BEGIN
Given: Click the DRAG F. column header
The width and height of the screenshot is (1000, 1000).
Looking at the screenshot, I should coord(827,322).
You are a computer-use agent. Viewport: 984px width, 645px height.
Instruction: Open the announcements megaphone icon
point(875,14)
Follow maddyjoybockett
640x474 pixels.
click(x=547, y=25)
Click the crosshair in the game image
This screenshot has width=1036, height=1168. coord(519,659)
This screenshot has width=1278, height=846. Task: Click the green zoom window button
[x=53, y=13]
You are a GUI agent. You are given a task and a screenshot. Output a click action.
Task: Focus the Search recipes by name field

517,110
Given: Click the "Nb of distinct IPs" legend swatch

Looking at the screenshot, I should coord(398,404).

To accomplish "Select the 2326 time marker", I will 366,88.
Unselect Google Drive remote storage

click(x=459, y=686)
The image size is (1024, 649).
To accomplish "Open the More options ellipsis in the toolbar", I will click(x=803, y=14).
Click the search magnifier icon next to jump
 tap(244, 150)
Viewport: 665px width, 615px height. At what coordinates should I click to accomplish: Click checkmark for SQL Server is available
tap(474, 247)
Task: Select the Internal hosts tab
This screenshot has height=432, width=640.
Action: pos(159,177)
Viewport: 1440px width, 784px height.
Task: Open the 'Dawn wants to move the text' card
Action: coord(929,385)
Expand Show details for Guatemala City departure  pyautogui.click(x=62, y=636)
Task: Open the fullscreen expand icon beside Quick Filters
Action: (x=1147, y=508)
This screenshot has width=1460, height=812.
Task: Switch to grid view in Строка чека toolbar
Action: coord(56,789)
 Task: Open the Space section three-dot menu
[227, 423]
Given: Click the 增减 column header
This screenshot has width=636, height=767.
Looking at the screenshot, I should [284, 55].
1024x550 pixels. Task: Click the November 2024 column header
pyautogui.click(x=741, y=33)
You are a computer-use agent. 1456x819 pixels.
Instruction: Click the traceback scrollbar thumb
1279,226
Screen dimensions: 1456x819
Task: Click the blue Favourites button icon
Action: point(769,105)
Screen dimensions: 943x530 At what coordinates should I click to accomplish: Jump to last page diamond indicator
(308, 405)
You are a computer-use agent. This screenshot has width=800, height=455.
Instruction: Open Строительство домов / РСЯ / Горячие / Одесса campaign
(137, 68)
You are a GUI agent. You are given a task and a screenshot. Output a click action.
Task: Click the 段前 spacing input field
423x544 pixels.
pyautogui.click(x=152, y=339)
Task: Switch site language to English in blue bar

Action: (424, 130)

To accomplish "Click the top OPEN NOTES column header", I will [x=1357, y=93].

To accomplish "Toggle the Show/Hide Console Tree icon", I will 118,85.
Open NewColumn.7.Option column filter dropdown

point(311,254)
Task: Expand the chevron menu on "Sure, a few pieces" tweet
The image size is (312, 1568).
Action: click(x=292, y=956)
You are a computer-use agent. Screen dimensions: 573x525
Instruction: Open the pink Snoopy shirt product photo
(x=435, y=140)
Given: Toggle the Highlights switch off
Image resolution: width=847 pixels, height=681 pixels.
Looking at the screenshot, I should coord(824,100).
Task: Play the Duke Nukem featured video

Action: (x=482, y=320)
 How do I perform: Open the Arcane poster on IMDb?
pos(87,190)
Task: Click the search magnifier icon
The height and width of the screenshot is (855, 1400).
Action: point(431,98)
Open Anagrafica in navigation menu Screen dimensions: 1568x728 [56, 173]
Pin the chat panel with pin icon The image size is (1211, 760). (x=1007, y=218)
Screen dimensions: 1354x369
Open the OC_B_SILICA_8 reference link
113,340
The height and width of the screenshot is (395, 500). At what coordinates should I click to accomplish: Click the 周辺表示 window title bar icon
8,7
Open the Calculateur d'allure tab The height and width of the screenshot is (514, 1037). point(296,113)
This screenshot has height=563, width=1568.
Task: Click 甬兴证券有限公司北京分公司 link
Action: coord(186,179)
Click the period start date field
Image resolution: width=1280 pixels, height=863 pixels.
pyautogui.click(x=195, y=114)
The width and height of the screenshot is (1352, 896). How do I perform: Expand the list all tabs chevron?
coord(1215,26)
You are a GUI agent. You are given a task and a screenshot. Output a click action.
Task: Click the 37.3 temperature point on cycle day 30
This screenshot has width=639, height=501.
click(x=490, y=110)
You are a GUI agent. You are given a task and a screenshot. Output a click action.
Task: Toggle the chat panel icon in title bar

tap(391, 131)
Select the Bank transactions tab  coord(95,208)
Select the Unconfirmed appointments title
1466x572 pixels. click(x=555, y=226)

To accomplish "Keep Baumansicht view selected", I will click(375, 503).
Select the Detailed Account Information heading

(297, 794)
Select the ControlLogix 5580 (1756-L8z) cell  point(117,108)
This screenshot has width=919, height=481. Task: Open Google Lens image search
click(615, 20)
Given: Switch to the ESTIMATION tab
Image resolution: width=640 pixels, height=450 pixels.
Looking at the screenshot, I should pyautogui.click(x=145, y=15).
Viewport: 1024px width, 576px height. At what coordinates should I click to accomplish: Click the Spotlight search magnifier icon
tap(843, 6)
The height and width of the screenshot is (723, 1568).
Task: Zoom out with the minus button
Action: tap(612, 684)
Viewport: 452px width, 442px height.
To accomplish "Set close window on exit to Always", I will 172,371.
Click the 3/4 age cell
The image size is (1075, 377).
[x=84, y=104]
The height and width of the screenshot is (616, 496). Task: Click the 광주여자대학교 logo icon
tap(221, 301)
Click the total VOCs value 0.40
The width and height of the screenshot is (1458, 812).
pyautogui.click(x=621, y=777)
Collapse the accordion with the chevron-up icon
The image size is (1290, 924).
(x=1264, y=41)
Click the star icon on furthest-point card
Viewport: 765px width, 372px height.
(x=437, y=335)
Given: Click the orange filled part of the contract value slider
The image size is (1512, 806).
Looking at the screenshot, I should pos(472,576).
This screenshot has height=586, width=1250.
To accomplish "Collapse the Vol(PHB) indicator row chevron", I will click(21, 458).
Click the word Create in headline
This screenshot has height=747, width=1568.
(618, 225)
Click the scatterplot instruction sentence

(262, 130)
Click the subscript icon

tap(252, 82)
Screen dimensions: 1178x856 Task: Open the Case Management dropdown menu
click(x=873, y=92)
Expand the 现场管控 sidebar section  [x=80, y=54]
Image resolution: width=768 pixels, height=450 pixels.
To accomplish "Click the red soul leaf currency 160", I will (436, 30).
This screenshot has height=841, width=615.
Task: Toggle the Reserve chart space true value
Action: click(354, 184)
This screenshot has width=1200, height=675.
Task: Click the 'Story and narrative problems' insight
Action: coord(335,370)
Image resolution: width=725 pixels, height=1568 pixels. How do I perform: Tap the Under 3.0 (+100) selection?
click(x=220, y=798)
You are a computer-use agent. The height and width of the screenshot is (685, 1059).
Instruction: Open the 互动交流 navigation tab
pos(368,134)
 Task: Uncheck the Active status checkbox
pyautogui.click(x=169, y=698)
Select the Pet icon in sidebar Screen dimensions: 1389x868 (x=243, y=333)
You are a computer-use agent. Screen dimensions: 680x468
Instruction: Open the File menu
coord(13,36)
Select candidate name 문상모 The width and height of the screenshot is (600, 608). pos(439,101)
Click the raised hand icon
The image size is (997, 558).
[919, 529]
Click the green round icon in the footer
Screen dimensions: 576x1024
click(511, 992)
END
▸ Problem: Repeat all the entries above without altering anything.

▸ Your solution:
Given: Click the DRAG F. column header
The width and height of the screenshot is (1000, 1000).
Looking at the screenshot, I should coord(827,322).
You are a computer-use agent. Viewport: 984px width, 645px height.
Instruction: Open the announcements megaphone icon
point(875,14)
Follow maddyjoybockett
640x474 pixels.
click(x=547, y=25)
Click the crosshair in the game image
This screenshot has width=1036, height=1168. coord(519,659)
This screenshot has width=1278, height=846. Task: Click the green zoom window button
[x=53, y=13]
You are a GUI agent. You are given a task and a screenshot. Output a click action.
Task: Focus the Search recipes by name field

517,110
Given: Click the "Nb of distinct IPs" legend swatch

Looking at the screenshot, I should coord(398,404).

To accomplish "Select the 2326 time marker", I will 366,88.
Unselect Google Drive remote storage

click(x=459, y=686)
The image size is (1024, 649).
To accomplish "Open the More options ellipsis in the toolbar", I will click(x=803, y=14).
Click the search magnifier icon next to jump
 tap(244, 150)
Viewport: 665px width, 615px height. At what coordinates should I click to accomplish: Click checkmark for SQL Server is available
tap(474, 247)
Task: Select the Internal hosts tab
This screenshot has height=432, width=640.
Action: pos(159,177)
Viewport: 1440px width, 784px height.
Task: Open the 'Dawn wants to move the text' card
Action: coord(929,385)
Expand Show details for Guatemala City departure  pyautogui.click(x=62, y=636)
Task: Open the fullscreen expand icon beside Quick Filters
Action: (x=1147, y=508)
This screenshot has width=1460, height=812.
Task: Switch to grid view in Строка чека toolbar
Action: coord(56,789)
 Task: Open the Space section three-dot menu
[227, 423]
Given: Click the 增减 column header
This screenshot has width=636, height=767.
Looking at the screenshot, I should [284, 55].
1024x550 pixels. Task: Click the November 2024 column header
pyautogui.click(x=741, y=33)
You are a computer-use agent. 1456x819 pixels.
Instruction: Click the traceback scrollbar thumb
1279,226
Screen dimensions: 1456x819
Task: Click the blue Favourites button icon
Action: point(769,105)
Screen dimensions: 943x530 At what coordinates should I click to accomplish: Jump to last page diamond indicator
(308, 405)
You are a computer-use agent. This screenshot has width=800, height=455.
Instruction: Open Строительство домов / РСЯ / Горячие / Одесса campaign
(137, 68)
You are a GUI agent. You are given a task and a screenshot. Output a click action.
Task: Click the 段前 spacing input field
423x544 pixels.
pyautogui.click(x=152, y=339)
Task: Switch site language to English in blue bar

Action: (424, 130)

To accomplish "Click the top OPEN NOTES column header", I will [x=1357, y=93].

To accomplish "Toggle the Show/Hide Console Tree icon", I will 118,85.
Open NewColumn.7.Option column filter dropdown

point(311,254)
Task: Expand the chevron menu on "Sure, a few pieces" tweet
The image size is (312, 1568).
Action: click(x=292, y=956)
You are a computer-use agent. Screen dimensions: 573x525
Instruction: Open the pink Snoopy shirt product photo
(x=435, y=140)
Given: Toggle the Highlights switch off
Image resolution: width=847 pixels, height=681 pixels.
Looking at the screenshot, I should coord(824,100).
Task: Play the Duke Nukem featured video

Action: (x=482, y=320)
 How do I perform: Open the Arcane poster on IMDb?
pos(87,190)
Task: Click the search magnifier icon
The height and width of the screenshot is (855, 1400).
Action: point(431,98)
Open Anagrafica in navigation menu Screen dimensions: 1568x728 [56, 173]
Pin the chat panel with pin icon The image size is (1211, 760). (x=1007, y=218)
Screen dimensions: 1354x369
Open the OC_B_SILICA_8 reference link
113,340
The height and width of the screenshot is (395, 500). At what coordinates should I click to accomplish: Click the 周辺表示 window title bar icon
8,7
Open the Calculateur d'allure tab The height and width of the screenshot is (514, 1037). point(296,113)
This screenshot has height=563, width=1568.
Task: Click 甬兴证券有限公司北京分公司 link
Action: coord(186,179)
Click the period start date field
Image resolution: width=1280 pixels, height=863 pixels.
pyautogui.click(x=195, y=114)
The width and height of the screenshot is (1352, 896). How do I perform: Expand the list all tabs chevron?
coord(1215,26)
You are a GUI agent. You are given a task and a screenshot. Output a click action.
Task: Click the 37.3 temperature point on cycle day 30
This screenshot has width=639, height=501.
click(x=490, y=110)
You are a GUI agent. You are given a task and a screenshot. Output a click action.
Task: Toggle the chat panel icon in title bar

tap(391, 131)
Select the Bank transactions tab  coord(95,208)
Select the Unconfirmed appointments title
1466x572 pixels. click(x=555, y=226)

To accomplish "Keep Baumansicht view selected", I will click(375, 503).
Select the Detailed Account Information heading

(297, 794)
Select the ControlLogix 5580 (1756-L8z) cell  point(117,108)
This screenshot has width=919, height=481. Task: Open Google Lens image search
click(615, 20)
Given: Switch to the ESTIMATION tab
Image resolution: width=640 pixels, height=450 pixels.
Looking at the screenshot, I should pyautogui.click(x=145, y=15).
Viewport: 1024px width, 576px height. At what coordinates should I click to accomplish: Click the Spotlight search magnifier icon
tap(843, 6)
The height and width of the screenshot is (723, 1568).
Task: Zoom out with the minus button
Action: tap(612, 684)
Viewport: 452px width, 442px height.
To accomplish "Set close window on exit to Always", I will 172,371.
Click the 3/4 age cell
The image size is (1075, 377).
[x=84, y=104]
The height and width of the screenshot is (616, 496). Task: Click the 광주여자대학교 logo icon
tap(221, 301)
Click the total VOCs value 0.40
The width and height of the screenshot is (1458, 812).
pyautogui.click(x=621, y=777)
Collapse the accordion with the chevron-up icon
The image size is (1290, 924).
(x=1264, y=41)
Click the star icon on furthest-point card
Viewport: 765px width, 372px height.
(x=437, y=335)
Given: Click the orange filled part of the contract value slider
The image size is (1512, 806).
Looking at the screenshot, I should pos(472,576).
This screenshot has height=586, width=1250.
To accomplish "Collapse the Vol(PHB) indicator row chevron", I will click(21, 458).
Click the word Create in headline
This screenshot has height=747, width=1568.
(618, 225)
Click the scatterplot instruction sentence

(262, 130)
Click the subscript icon

tap(252, 82)
Screen dimensions: 1178x856 Task: Open the Case Management dropdown menu
click(x=873, y=92)
Expand the 现场管控 sidebar section  [x=80, y=54]
Image resolution: width=768 pixels, height=450 pixels.
To accomplish "Click the red soul leaf currency 160", I will (436, 30).
This screenshot has height=841, width=615.
Task: Toggle the Reserve chart space true value
Action: click(354, 184)
This screenshot has width=1200, height=675.
Task: Click the 'Story and narrative problems' insight
Action: coord(335,370)
Image resolution: width=725 pixels, height=1568 pixels. How do I perform: Tap the Under 3.0 (+100) selection?
click(x=220, y=798)
You are a computer-use agent. The height and width of the screenshot is (685, 1059).
Instruction: Open the 互动交流 navigation tab
pos(368,134)
 Task: Uncheck the Active status checkbox
pyautogui.click(x=169, y=698)
Select the Pet icon in sidebar Screen dimensions: 1389x868 (x=243, y=333)
You are a computer-use agent. Screen dimensions: 680x468
Instruction: Open the File menu
coord(13,36)
Select candidate name 문상모 The width and height of the screenshot is (600, 608). pos(439,101)
Click the raised hand icon
The image size is (997, 558).
[919, 529]
Click the green round icon in the footer
Screen dimensions: 576x1024
click(511, 992)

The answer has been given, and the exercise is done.